Directions: Print the following lines word for word, omitting the pictures.

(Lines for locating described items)
• • • • • • •
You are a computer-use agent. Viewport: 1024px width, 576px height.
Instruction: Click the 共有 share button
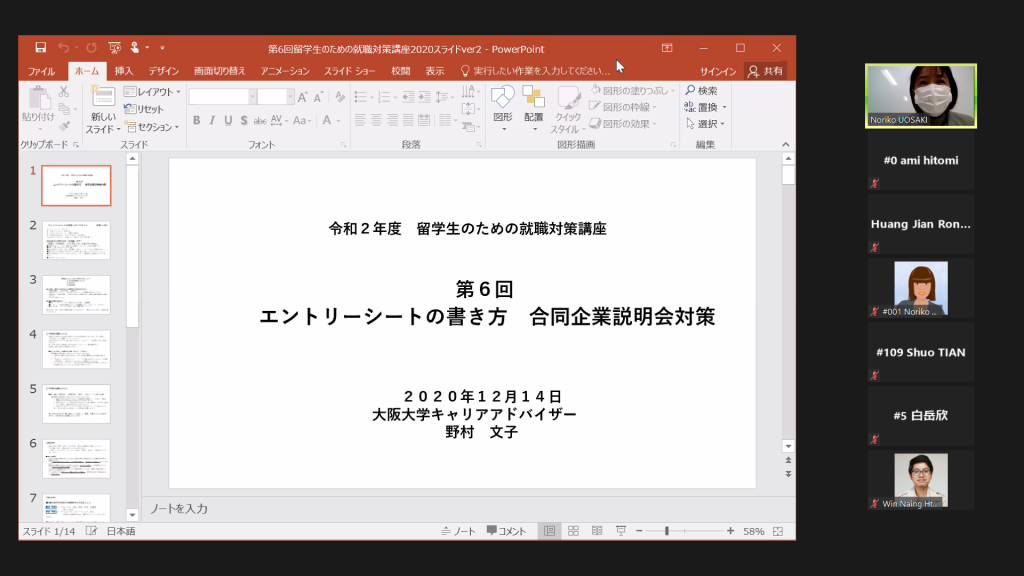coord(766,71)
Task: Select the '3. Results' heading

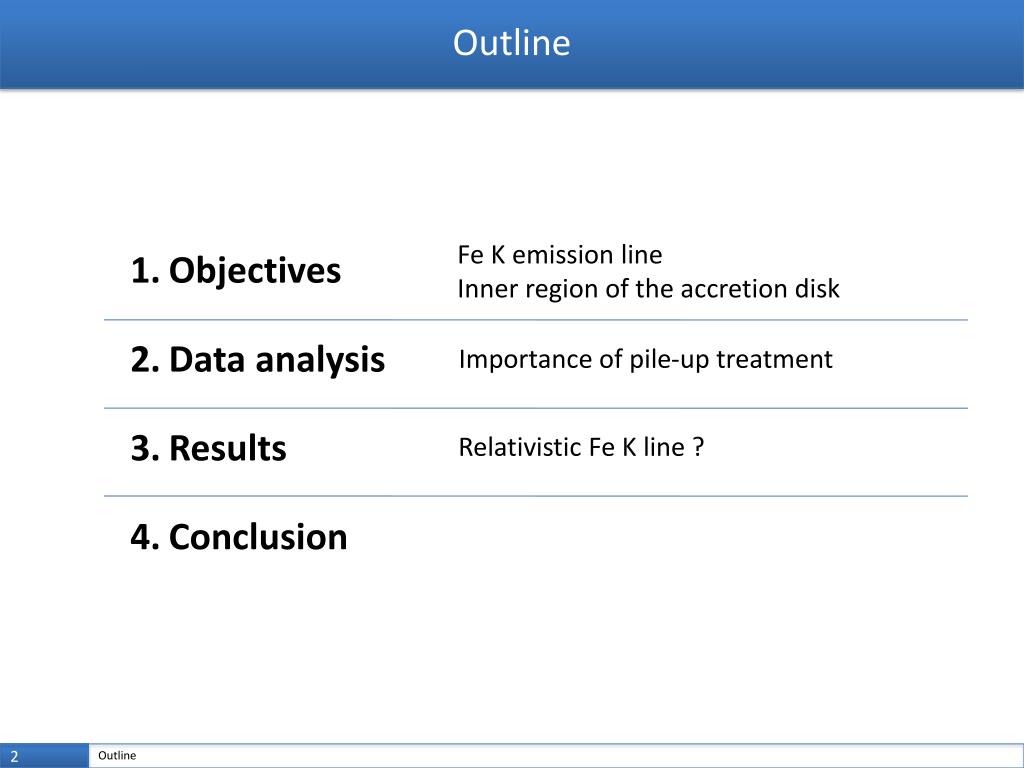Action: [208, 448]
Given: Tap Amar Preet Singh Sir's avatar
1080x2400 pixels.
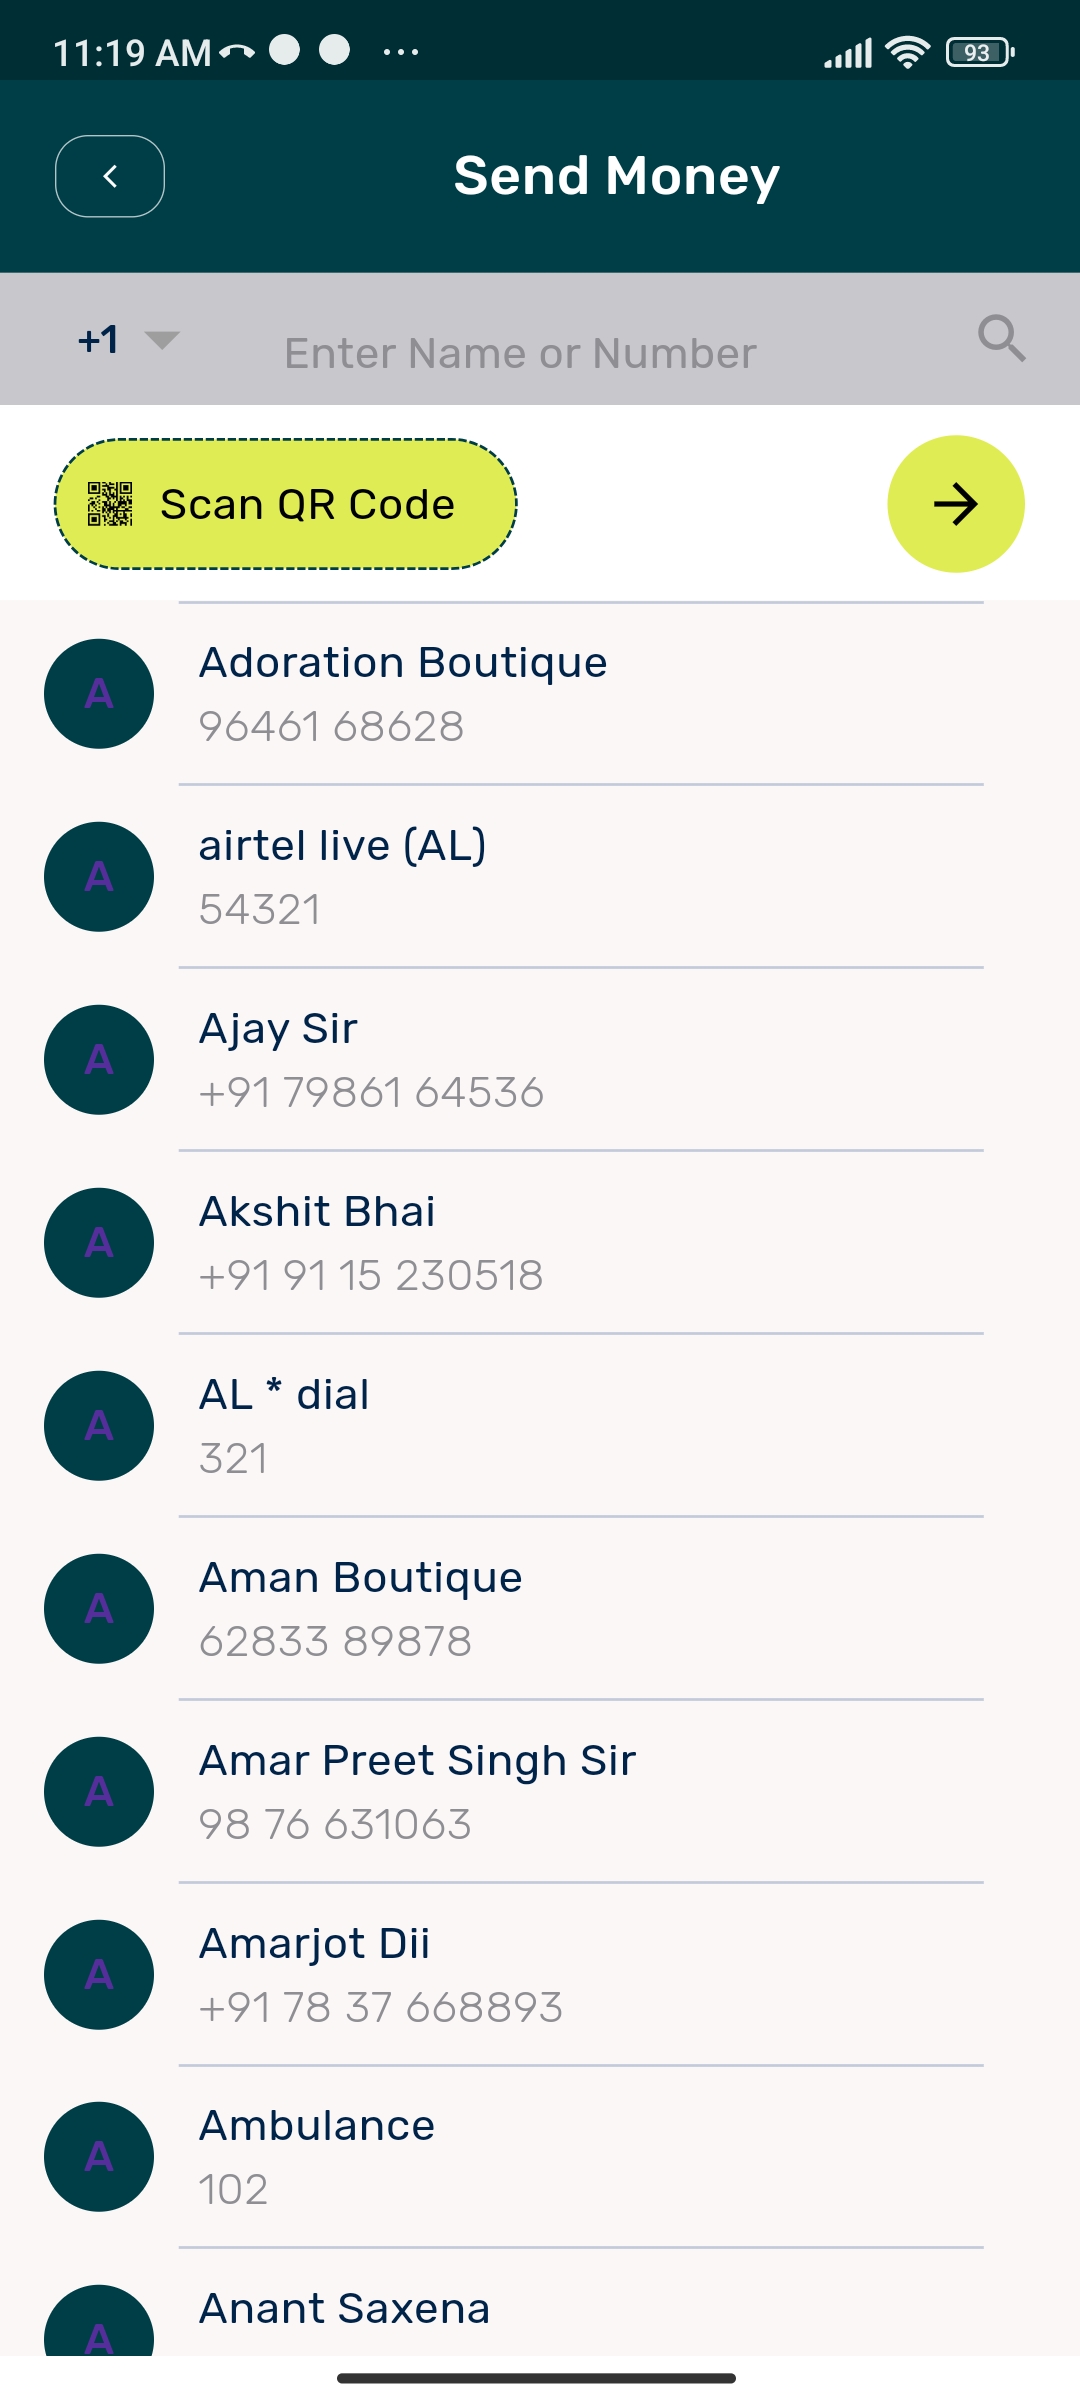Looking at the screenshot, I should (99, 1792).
• • • • • • •
Complete answer:
You are a computer-use agent. Viewport: 1024px width, 576px height.
Instruction: Click the 共有 share button
coord(766,71)
Task: Select the '3. Results' heading

Action: [208, 448]
Given: Tap Amar Preet Singh Sir's avatar
1080x2400 pixels.
Looking at the screenshot, I should (99, 1792).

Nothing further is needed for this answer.